His deeds do not remain a secret very long. When Elizabeth learns of Darcy's role from Lydia and Mrs.Gardiner, she is overwhelmed and filled with gratitude and regard for him. She is not able to believe that after all her abuses and violently rejection, he still loves her enough to do so much for her sake. When he returns to Meryton, her earlier dislike is replaced by eager interest. She is impatient for him to approach and relate to her. When they are finally by themselves, she cannot wait for him to begin. She thanks him for his help to her family and expresses her deepest gratitude. He replies that his love for her is unchanged and renews his proposal. She accepts it happily, making him more happy than he has ever been.
During the course of the one year since they first met, both Darcy and Elizabeth and their relationship with one another have undergone dramatic change. Directly as a result of his awakened love for Elizabeth, Darcy has learned to shed his false pride, offending arrogance, and stiff, aloof behavior. He has vowed to become good, kind and generous and expressed his resolution in concrete action to save her family. Elizabeth too has shed her offending prejudice, acquired the humility to admit the common vulgarity in her family, and realized the blind willful folly in her own behavior. Both evolved to become better, happier human beings as the result of the interactions. In the process they evolved from indifferent acquaintances or resentful enemies to develop a deep and lasting respect, love and admiration for one another.

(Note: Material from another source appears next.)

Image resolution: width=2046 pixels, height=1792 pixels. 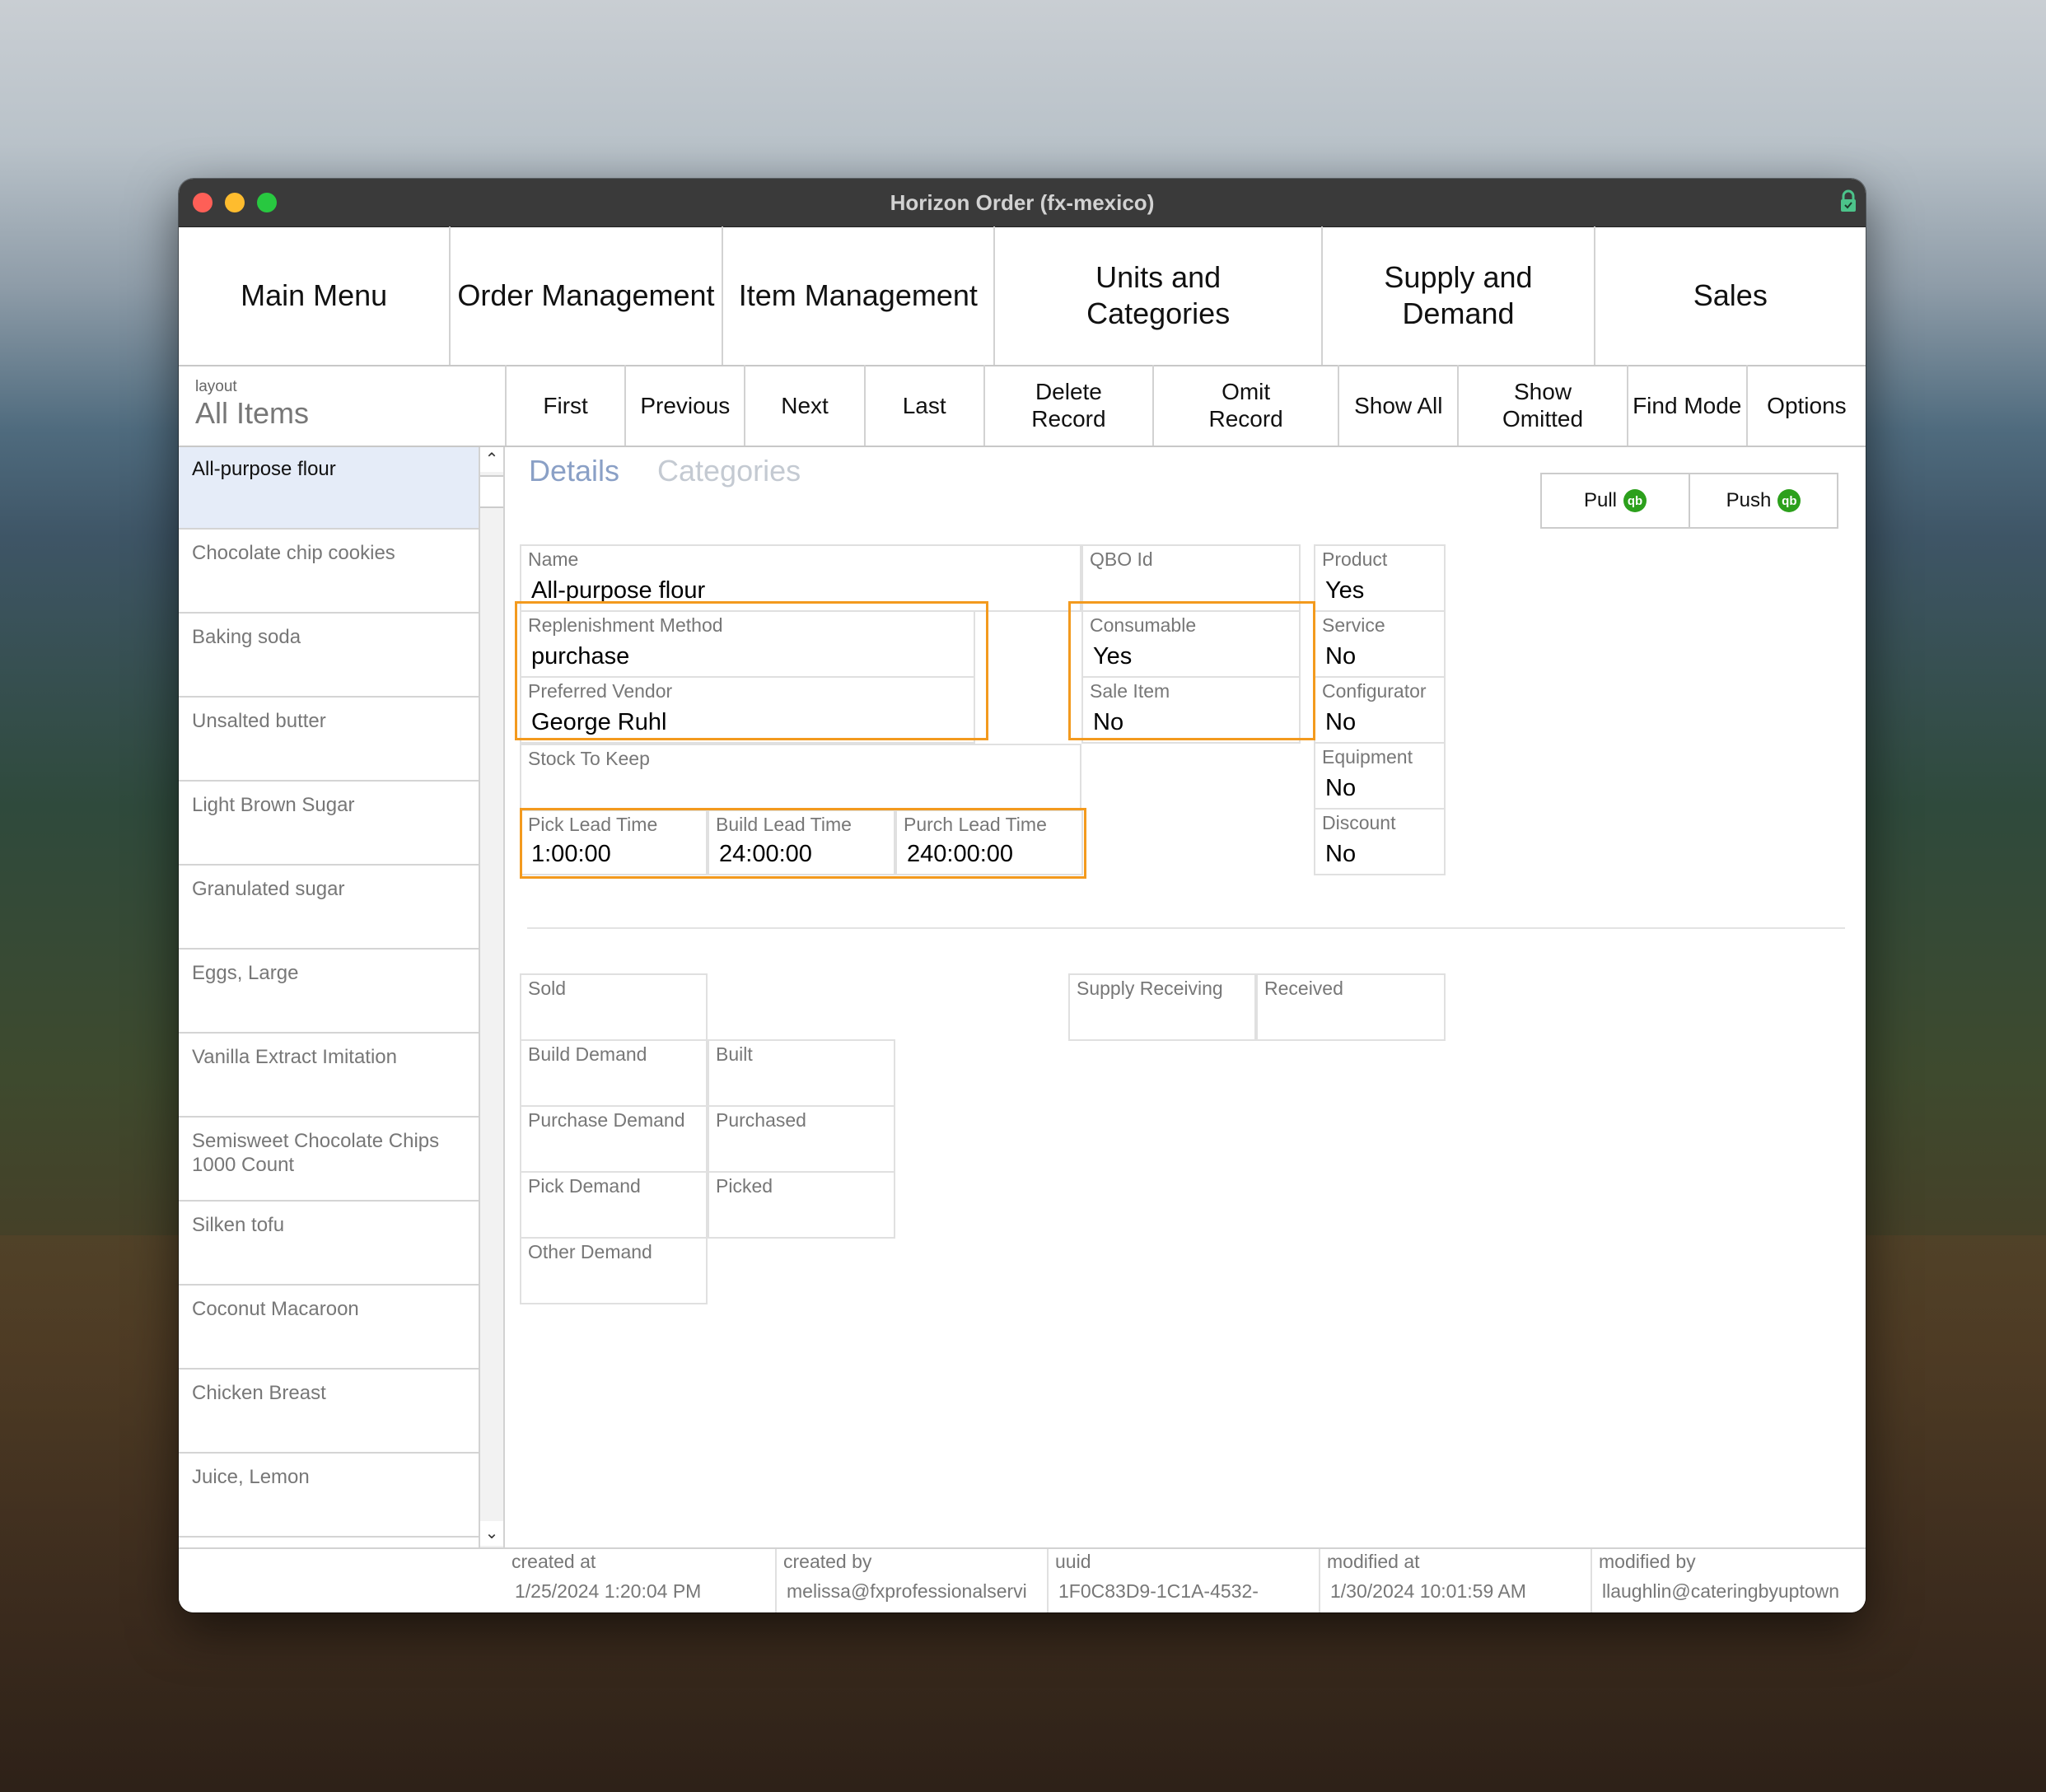 I want to click on discount-field: Discount No, so click(x=1380, y=841).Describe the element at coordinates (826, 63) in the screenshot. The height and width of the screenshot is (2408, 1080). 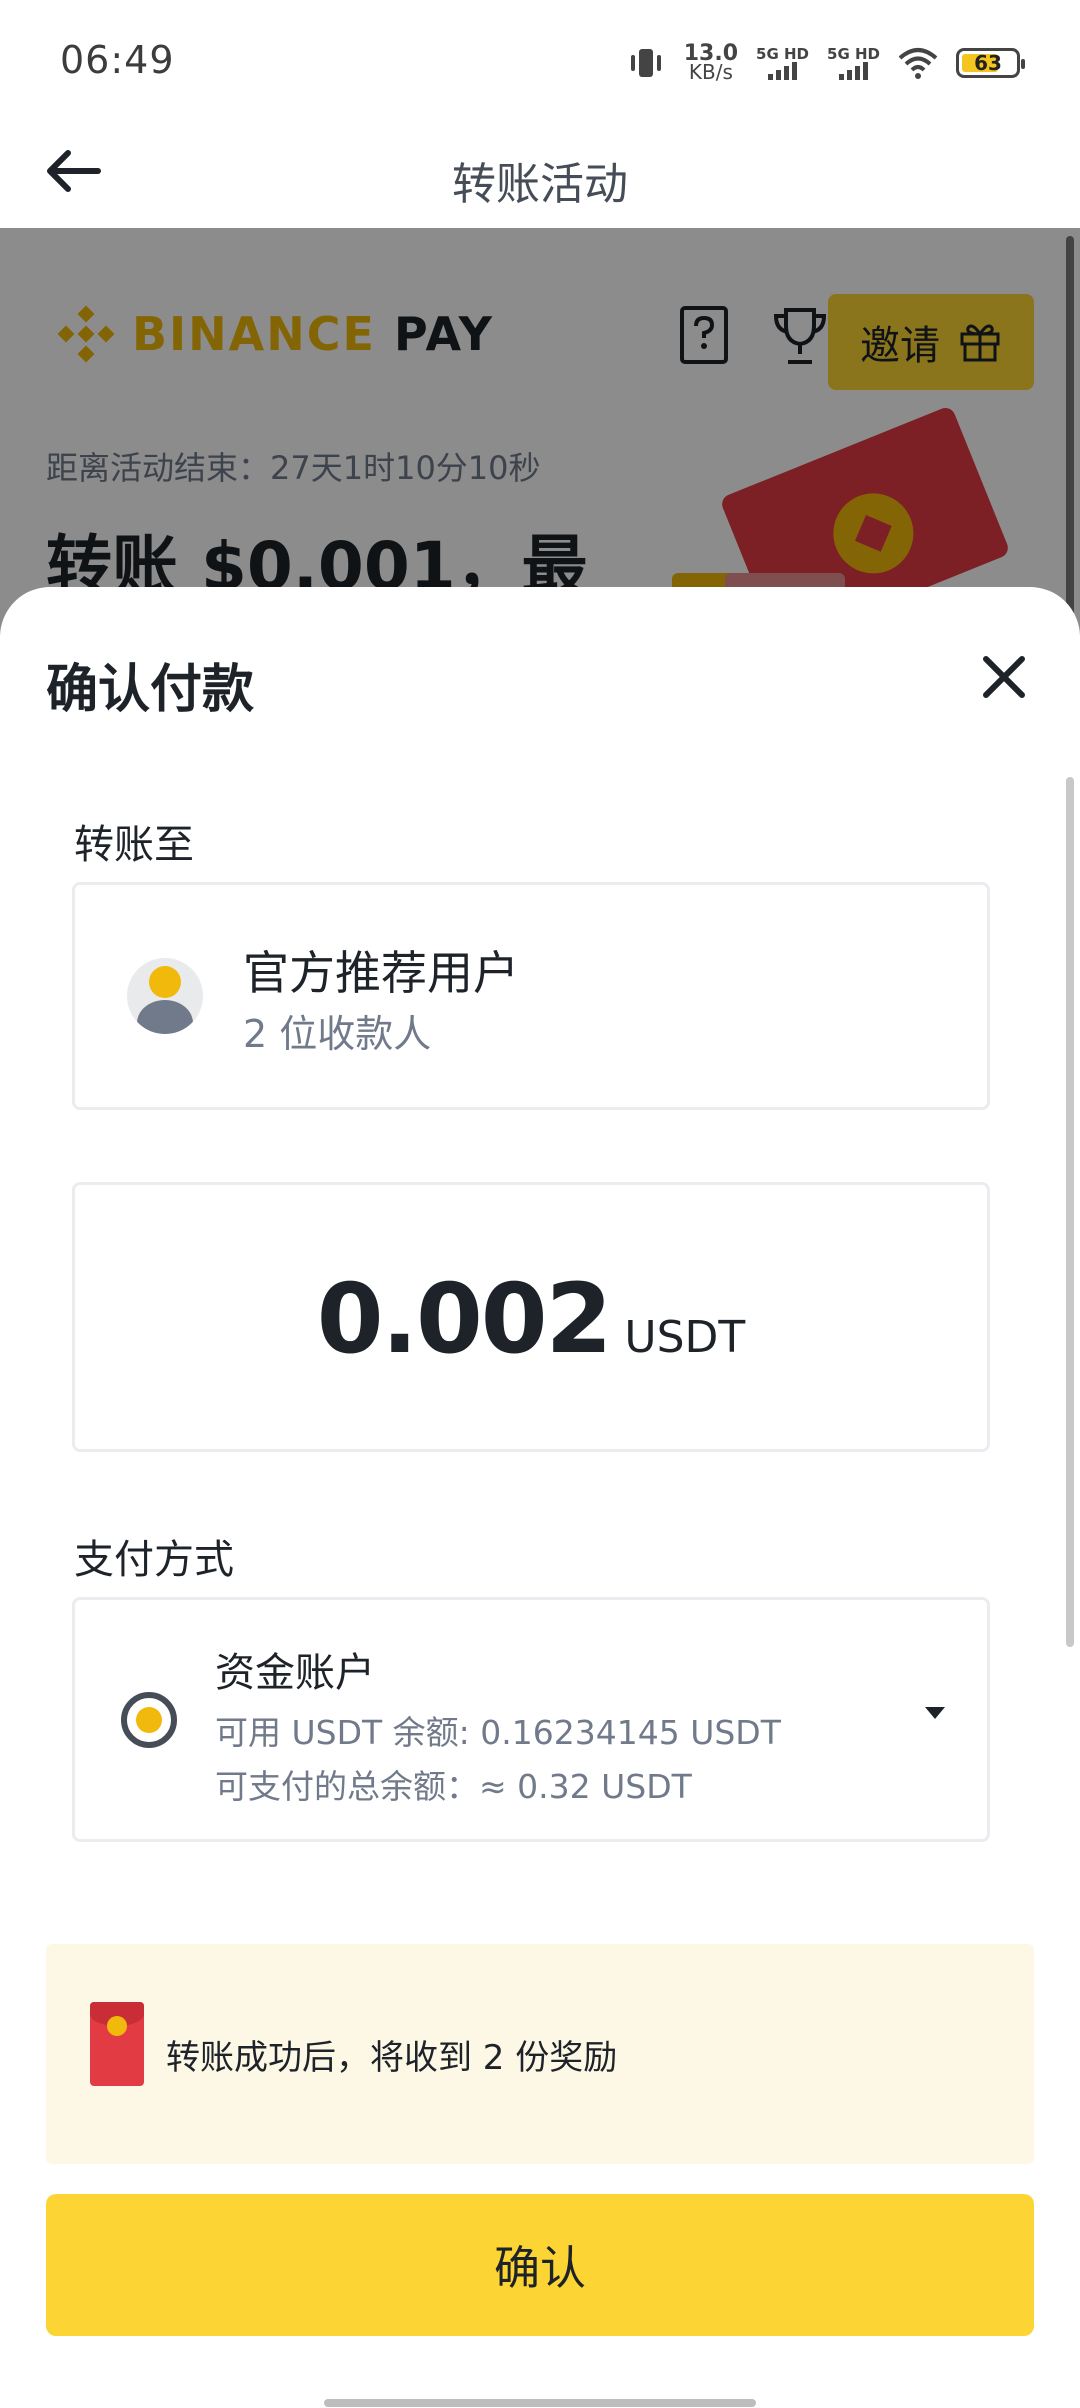
I see `status-icons: 13.0 KB/s 5G HD 5G HD 63` at that location.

The problems endemic in their relationship are the same as those that irritate, alienate and separate countless men and women during the initial stages of their acquaintance or after the initial infatuation gives way to new perceptions and prejudices against one another. The steps that Elizabeth and Darcy took to overcome their animosity to one another by acquiring greater and truer knowledge of themselves is a path that anyone can follow to elevate their lives and their relationship to higher levels on the scale of romance. In the final analysis, romance is not something that we discover in the world around us or in another person. It is an attitude that we discover in ourselves.